Destiny Haney wants to help every cat live his or her best life, though she admits there was a time when her definition of “best life” was different from what it is today. “I used to be a person who, anytime I saw cats outside, I felt like I needed to rescue them in some way,” Destiny says.

“Then I realized they really didn’t need me to be rescuing them. Most of the time, I was taking them from a community where they were happy and safe.”
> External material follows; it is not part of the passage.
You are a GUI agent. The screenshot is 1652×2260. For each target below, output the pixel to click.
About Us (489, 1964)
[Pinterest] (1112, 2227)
Destiny sitting on the floor of a screened in outside catio and offering treats to a cat

Programs that help community cats

Now, Destiny is helping cats by keeping them right where they are, and she’s encouraging others to do the same. As one of several Best Friends community cat managers, Destiny oversees three-year programs in which Best Friends staff members work in municipal shelters alongside their staff to save colonies of cats through a combination of return-to-field (RTF) and trap-neuter-return (TNR).

Here’s how RTF and TNR programs work: Community cats are trapped by animal rescue organizations or shelters, then spayed or neutered, vaccinated against rabies and returned to the area in which they were trapped. “The goal,” Destiny says, “is to lower the shelters’ intake of cats and find positive outcomes for cats who usually wouldn’t have positive outcomes.”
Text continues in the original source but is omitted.